By: Justin Harper
It’s hard to believe that wine and cheese are classified as serious investments, but, as Justin Harper reports, it’s true. In fact, wine has been one of the best investments of the 20th century – and cheese is definitely not just for crackers.
Did you know that Bloomberg has a wine and cheese index, which features an eclectic mix of 16 global wine and cheese retailers? Holdings include Spanish wine retailer Baron de Ley, Chilean global wine producer Concha Y Toro, and Japanese cheese dairy Rokko Butter, which trades on the Tokyo Stock Exchange.
And this isn’t an index just for wine and cheese connoisseurs. It has actually gained more than 35 percent year to date, ranking it very high when compared to traditional investments such as property and global equities.
Those keen on this alternative asset class may want to look at some of the below-the-radar stocks that are helping power this index to its stellar returns. These include New York-state-based Constellation Brands, one of the world’s largest wine purveyors. Constellation Brands owns a number of well-regarded wine labels, including Robert Mondavi and Ravenswood. The company has grown through acquisitions in recent years and will likely profit from its purchase of Crown Imports, which imports and distributes best-selling Mexican beer brands in the US, including Negra Modelo, Corona and Pacifico Clara.
Wine is definitely an investment growing in popularity; prices of rare bottles are surging as more drinkers enter the market, particularly in Asia. But being paired with cheese could make it more palatable for newbie investors.
Both cheese production and consumption has grown steadily in recent years, and interest in small-scale cheese-making is beginning to make a comeback. These days, discerning consumers prefer food sourced and grown locally, with pressure on retailers to grow organic and sustainable produce. It’s all about being trendy and chic in what you eat, as “artisan” becomes the buzzword.
Cheese falls nicely into this category as a natural product which hasn’t been tainted by modern factory-line processes and artificial ingredients. While there are opportunities to invest in cheese-making companies, some may want to take a more hands-on approach and set up their own cheese-making factory.
Research from some esteemed universities shows that, over the past 100 years, you would have been better off investing in wine than a whole host of other money-making schemes. On top of that, big changes in the industry have made the fine-wine market accessible to the average person, rather than just millionaires and specialists. According to a report released by Morgan Stanley Research, there is a growing possibility that there could be a global shortage of wine, following a nearly 300 million case undersupply of wine in 2012, the largest shortfall in almost 50 years. A contributing factor is a production decrease in the world’s three largest wine producing countries of Spain, Italy and France.
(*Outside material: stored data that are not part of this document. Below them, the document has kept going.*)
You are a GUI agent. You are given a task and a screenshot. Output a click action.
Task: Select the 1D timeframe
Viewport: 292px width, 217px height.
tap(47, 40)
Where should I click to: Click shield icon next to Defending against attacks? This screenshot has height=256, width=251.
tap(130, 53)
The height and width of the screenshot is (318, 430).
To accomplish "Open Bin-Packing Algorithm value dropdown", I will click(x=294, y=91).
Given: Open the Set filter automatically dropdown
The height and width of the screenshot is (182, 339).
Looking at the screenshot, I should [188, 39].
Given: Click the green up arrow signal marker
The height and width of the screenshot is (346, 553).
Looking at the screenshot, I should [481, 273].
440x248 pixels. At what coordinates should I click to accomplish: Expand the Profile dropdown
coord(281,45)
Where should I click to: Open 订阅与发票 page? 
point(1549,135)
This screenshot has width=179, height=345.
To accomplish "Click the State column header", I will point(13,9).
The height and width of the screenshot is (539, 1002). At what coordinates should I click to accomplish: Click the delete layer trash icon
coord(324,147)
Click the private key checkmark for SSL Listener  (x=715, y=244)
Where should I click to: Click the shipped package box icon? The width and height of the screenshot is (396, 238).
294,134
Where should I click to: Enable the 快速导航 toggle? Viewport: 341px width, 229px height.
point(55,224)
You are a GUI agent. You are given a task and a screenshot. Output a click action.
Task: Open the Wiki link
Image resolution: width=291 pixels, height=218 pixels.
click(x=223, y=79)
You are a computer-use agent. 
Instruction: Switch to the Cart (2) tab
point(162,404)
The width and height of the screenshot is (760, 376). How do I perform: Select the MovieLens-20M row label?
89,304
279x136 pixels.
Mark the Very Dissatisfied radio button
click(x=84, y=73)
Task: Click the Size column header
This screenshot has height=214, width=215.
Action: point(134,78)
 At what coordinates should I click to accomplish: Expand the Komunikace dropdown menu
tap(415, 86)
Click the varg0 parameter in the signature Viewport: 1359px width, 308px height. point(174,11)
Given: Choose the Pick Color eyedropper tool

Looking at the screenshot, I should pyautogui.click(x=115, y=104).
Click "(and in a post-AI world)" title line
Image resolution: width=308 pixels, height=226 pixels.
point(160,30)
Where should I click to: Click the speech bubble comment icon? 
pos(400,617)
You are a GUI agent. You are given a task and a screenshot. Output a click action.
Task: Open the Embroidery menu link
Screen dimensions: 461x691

Meanwhile, surging demand from places like China and now the US mean that prices have been rising by 10 to 15 percent a year recently, seeing wine out-perform shares consistently over the last 15 years. Wealthy buyers from around the world are snapping up prestige wines, and their desire for them is so far independent of global economic downturns. The fundaments behind wine investment are relatively simple; fine wine is a tangible asset, it is a luxury product that many aspire to own, consume and know more about.
Investing in wine, or cheese for that matter, doesn’t quite work the same way as shares. After all, you’re buying an actual bottle or case of real wine – not depositing money in a bank or buying a share in a company. That means it needs to be stored somewhere. For investment purposes, most recommend storing it in a bonded warehouse. There are many of these around the globe, and the Singapore Freeport is one such location that will keep the wine safe, secure and in a climate-controlled environment.
Such alternative assets such as wine, cheese and even art can allow you to avoid paying some taxes normally associated with investing. But tax is a complicated beast and it’s best to seek professional advice before making any major investment. But generally as long as your wine and cheese are held as assets then they don’t attract a tax charge. Drinking or eating it may change your tax position, however, while selling it at a profit may also trigger a liability.
If that seems too complicated, there are services that can do the work for you – advising on wines, making the transaction, suggesting when to sell and sorting out a warehouse to store them in – although this doesn’t come free. Like all purchases, values can fall as well as rise – so no profits are guaranteed when buying wine or cheese. Buying and selling a physical asset like wine or cheese isn’t regulated by traditional financial authorities, which means investors have to be careful when choosing who to buy from.